A Charity Commission spokesperson said: ‘The Commission opened a compliance case into Refuge (277424) in early 2018 after receiving a serious incident report from the charity regarding concerns about the treatment of staff members and the behaviour of a senior staff member.
‘The trustees took appropriate action by reporting this to the Commission and appointing an independent investigator to carry out a full investigation into the issues raised.
‘We sought further information from the trustees about their general governance and how the charity safeguards and supports its staff.
‘The charity responded to our concerns and informed us that they have put in place a number of steps to deal with the concerns including increasing trustee presence within the charity, reviewing a number of their policies, implementing a framework of organisational values and reviewing staff workloads.
‘At that point we were satisfied that the trustees were responding appropriately.
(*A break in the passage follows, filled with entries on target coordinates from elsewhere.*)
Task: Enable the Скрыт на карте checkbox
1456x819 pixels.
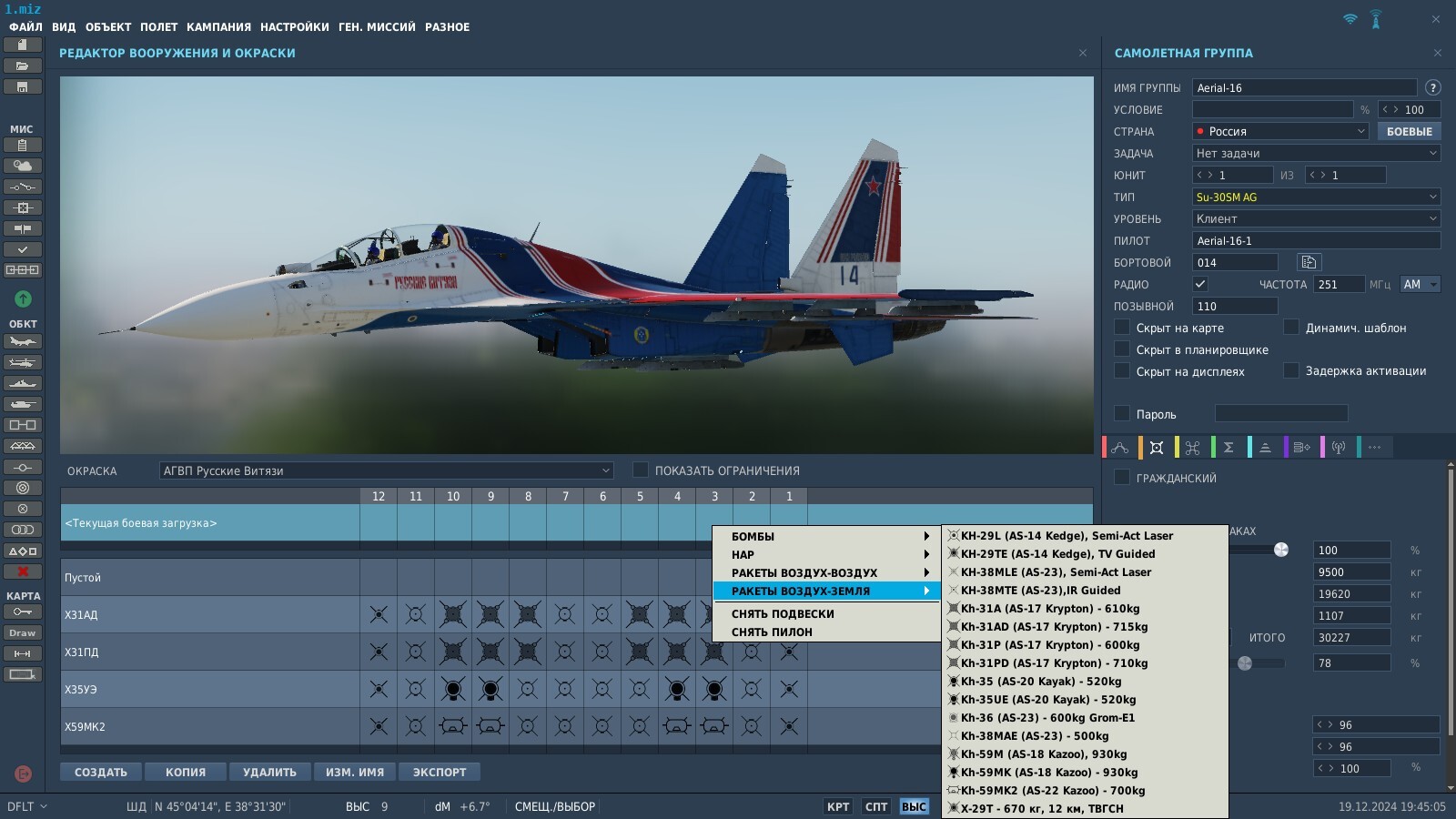Action: point(1122,328)
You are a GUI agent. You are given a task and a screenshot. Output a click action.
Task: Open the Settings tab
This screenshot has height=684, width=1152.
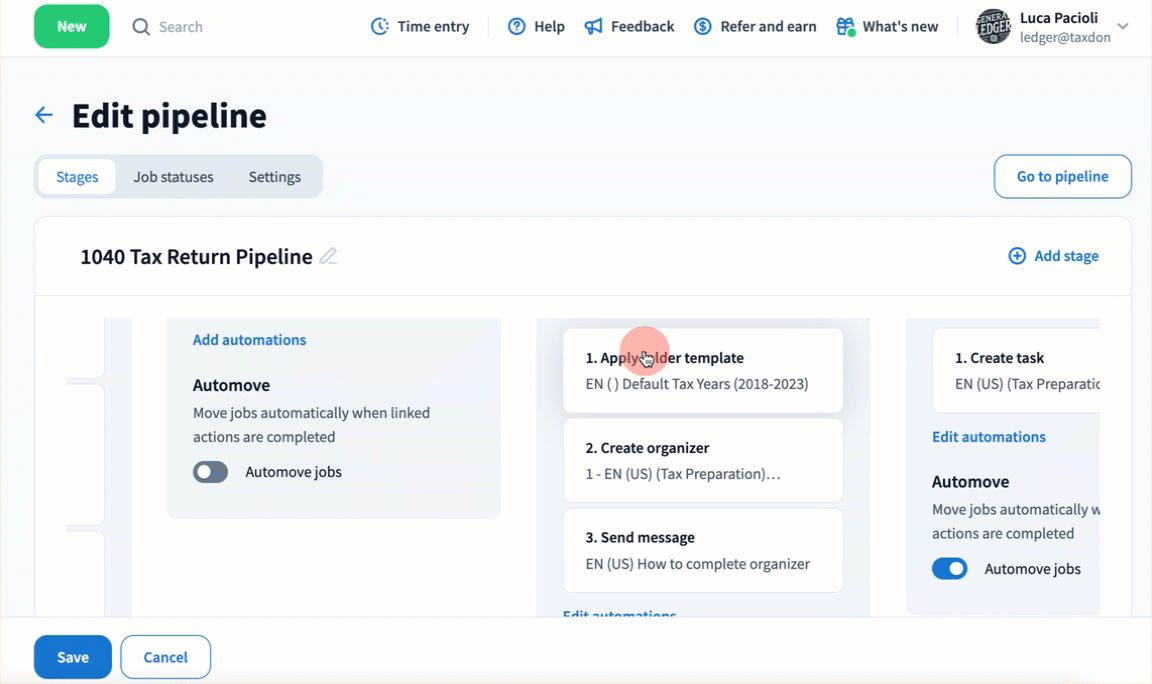pos(274,177)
As per standard practice, we will be contacting the trustees to ensure that regulatory advice has been followed and any risks mitigated.’
Trustees chairwoman Maggie Rae last year told staff that remuneration packages will be reviewed but Ms Horley’s remains worth £210,000 to £220,000. That’s a 24 per cent rise from 2016-17.
The board commissioned the Centre for Charity Effectiveness to produce and independent report, resulting in a series of recommendations.
Ms Rae told The Times that Refuge’s board accepted the report’s findings and that the charity’s executive co-operated in implementing its recommendations.
‘As a result . . . Refuge is in an even better position to serve its beneficiaries,’ she said.
On the jobs website Indeed, a person who claimed to have worked at the charity commented in the workplace reviews in 2014 that Refuge was: ‘A company set up to help victims of domestic violence which actively bullies its staff. The job was lovely in the sense that there was job satisfaction however management were very aggressive in dealing with staff.’
In 2017 another person wrote that the charity had ‘lost its cause’ and that there was ‘very little support from management’.
The said that Refuge suffered from ‘poor management & lack of solidarity within the organisation’ and there was ‘little support’ to its ‘fabulous’ staff.